Wednesday, November 28, 2007

Dick Morris, writing at RealClear Politics, argues that although Huckabee is a strong religious conservative, he is also a fiscal conservative. Too bad this doesn't mean that Huckabee wants the government's hand completely out of your pocket, and too bad his idea of keeping the government theft to a minimum involves ordering people around:

A recent column by Bob Novak excoriated Huckabee for a "47 percent increase in state tax burden." But during Huckabee's years in office, total state tax burden -- all 50 states combined -- rose by twice as much: 98 percent, increasing from $743 billion in 1993 to $1.47 trillion in 2005.

In Arkansas, the income tax when he took office was 1 percent for the poorest taxpayers and 7 percent for the richest, exactly where it stood when he left the statehouse 11 years later.

...

But Huckabee's strength is not just his orthodoxy on gay marriage, abortion, gun control and the usual litany. It is his opening of the religious right to a host of new issues. He speaks firmly for the right to life, but then notes that our responsibility for children does not end with childbirth. His answer to the rise of medical costs is novel and exciting. "Eighty percent of all medical spending," he says, "is for chronic diseases." So he urges an all-out attack on teen smoking and overeating and a push for exercise not as the policies of a big-government liberal but as the requisites of a fiscal conservative anxious to save tax money. [bold added]
So this guy did nothing to eliminate taxation -- or even to reduce the tax burden. In fact, on that score, he looks good only because everyone else is so bad. And to top it all off, he plans to pretend he's saving you money by limiting your freedom. How the hell is that supposed to be "exciting"?

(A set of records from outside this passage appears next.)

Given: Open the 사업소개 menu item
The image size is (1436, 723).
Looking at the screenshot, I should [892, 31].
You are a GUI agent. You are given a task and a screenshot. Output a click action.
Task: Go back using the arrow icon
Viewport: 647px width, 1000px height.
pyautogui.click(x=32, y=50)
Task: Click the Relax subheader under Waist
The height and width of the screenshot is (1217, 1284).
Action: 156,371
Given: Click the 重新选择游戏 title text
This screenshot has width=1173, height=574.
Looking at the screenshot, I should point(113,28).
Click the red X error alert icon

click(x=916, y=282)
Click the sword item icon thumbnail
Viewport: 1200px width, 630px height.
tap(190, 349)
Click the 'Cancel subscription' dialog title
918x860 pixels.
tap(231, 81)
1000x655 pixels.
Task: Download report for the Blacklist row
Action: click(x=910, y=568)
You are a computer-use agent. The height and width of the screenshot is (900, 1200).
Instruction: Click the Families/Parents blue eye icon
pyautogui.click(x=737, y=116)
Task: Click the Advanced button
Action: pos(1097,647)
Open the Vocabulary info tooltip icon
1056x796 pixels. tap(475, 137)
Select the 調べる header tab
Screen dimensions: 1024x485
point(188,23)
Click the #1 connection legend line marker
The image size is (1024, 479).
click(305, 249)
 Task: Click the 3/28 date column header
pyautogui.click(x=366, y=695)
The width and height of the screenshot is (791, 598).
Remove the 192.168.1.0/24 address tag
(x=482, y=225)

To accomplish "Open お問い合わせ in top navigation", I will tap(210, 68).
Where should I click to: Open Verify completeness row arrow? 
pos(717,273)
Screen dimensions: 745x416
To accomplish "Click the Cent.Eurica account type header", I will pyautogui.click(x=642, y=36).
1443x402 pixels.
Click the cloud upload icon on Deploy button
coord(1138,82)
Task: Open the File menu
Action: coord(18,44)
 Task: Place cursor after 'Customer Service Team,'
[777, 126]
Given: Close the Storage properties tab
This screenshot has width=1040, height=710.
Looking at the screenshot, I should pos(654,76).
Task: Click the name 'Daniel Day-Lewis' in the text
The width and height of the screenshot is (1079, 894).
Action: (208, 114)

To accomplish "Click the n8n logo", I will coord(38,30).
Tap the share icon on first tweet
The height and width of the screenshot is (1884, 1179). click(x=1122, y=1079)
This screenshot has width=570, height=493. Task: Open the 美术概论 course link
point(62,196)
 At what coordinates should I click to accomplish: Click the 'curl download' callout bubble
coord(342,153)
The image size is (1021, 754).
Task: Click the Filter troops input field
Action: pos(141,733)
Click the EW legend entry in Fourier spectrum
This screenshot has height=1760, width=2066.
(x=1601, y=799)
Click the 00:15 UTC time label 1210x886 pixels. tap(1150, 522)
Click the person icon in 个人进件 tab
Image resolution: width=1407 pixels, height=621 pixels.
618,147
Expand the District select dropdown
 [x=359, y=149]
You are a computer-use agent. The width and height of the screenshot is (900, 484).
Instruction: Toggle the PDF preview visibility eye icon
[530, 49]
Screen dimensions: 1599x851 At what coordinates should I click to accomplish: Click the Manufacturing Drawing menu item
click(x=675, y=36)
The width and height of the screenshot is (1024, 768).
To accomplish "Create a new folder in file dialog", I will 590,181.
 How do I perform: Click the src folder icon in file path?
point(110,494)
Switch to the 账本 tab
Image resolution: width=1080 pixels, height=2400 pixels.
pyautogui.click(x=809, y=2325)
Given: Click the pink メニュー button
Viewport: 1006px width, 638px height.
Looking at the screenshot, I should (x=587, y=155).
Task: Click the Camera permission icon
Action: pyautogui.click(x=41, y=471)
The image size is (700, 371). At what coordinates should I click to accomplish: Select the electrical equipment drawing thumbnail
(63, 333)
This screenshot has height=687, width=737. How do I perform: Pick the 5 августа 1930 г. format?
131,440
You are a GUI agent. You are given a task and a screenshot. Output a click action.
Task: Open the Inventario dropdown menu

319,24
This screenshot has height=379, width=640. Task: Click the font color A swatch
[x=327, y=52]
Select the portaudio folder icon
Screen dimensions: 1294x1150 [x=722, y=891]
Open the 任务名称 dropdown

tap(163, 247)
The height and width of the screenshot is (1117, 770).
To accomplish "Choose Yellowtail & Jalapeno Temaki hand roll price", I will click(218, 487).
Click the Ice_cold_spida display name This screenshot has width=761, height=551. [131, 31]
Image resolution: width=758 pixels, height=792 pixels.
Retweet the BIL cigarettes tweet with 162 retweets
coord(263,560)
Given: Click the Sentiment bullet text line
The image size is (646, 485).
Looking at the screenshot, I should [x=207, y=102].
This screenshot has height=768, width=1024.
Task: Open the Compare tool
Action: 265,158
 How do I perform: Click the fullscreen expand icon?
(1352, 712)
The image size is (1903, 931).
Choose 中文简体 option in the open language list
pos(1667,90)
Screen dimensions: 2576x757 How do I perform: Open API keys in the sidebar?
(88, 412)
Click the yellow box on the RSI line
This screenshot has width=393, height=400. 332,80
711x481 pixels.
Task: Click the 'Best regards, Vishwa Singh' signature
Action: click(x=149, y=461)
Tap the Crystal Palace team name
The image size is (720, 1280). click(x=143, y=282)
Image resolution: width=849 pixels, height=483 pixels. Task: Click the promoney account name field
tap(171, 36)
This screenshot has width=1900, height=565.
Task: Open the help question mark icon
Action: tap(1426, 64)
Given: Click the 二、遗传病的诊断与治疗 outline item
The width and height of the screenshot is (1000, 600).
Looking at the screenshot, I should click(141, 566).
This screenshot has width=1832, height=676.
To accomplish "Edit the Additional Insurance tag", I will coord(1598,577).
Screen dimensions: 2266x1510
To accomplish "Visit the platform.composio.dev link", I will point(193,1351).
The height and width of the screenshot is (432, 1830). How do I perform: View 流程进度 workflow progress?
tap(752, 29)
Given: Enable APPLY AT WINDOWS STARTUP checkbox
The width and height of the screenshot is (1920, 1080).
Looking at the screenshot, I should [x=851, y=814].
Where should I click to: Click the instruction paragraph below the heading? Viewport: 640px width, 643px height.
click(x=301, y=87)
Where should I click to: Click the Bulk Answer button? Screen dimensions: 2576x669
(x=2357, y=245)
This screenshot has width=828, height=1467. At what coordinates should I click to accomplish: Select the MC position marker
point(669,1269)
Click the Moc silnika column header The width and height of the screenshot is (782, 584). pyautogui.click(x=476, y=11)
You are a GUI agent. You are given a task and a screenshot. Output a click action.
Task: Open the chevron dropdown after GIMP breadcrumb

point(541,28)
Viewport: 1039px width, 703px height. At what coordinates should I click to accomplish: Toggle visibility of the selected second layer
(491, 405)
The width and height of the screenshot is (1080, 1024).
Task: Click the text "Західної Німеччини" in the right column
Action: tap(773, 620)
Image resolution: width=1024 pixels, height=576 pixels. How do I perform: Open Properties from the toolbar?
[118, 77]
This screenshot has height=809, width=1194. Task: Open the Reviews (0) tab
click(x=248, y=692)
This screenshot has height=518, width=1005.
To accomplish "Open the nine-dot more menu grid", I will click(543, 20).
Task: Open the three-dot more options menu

Here's an exciting idea: People don't get medical care if they don't make their own arrangements to pay for it. Not only would that respect my individual rights, it would prevent me from paying taxes to bail out smokers and it would give them incentive to quit, not that the government would any longer make their foolishness my problem any more.

Dick Morris sounds like he is reassuring us about Mike Huckabee when in fact he should be sounding the alarm! Since I therefore doubt he has read "The Decline and Fall of American Conservatism", let me pose the following question: What good does a steady (or even declining) tax rate do me if I lose my freedom? How is it really "my money" if I cannot spend it as I please -- say on a pack of cigarettes?

The various elements of "fiscal conservatism" have all become over time mere bromides in our sloppy political discourse thanks to the fact that so few understand the nature of individual rights, and so fail to see each freedom as part of an indivisible whole. We have seen "privatization" come to mean "fascism", "law and order" come to mean unnecessary restrictions on immigration (motivated largely by non-citizens using social services whose very existence depends on massive government looting), and "libertartian" to mean Big Brother making personal decisions for you).

It is in this same Orwellian sense that Mike Huckabee is a "fiscal conservative": He makes lots of noise about not raising taxes, but he challenges not one single solitary premise of the welfare state. As a result of not challenging the welfare state, he accepts its methods and goals, so long as they don't interfere too much with his ability to purchase votes from suckers by not raising tax rates.

Before you vote for Mike Huckabee, you should first consider becoming my do-boy!

Why not? I'll never raise your taxes!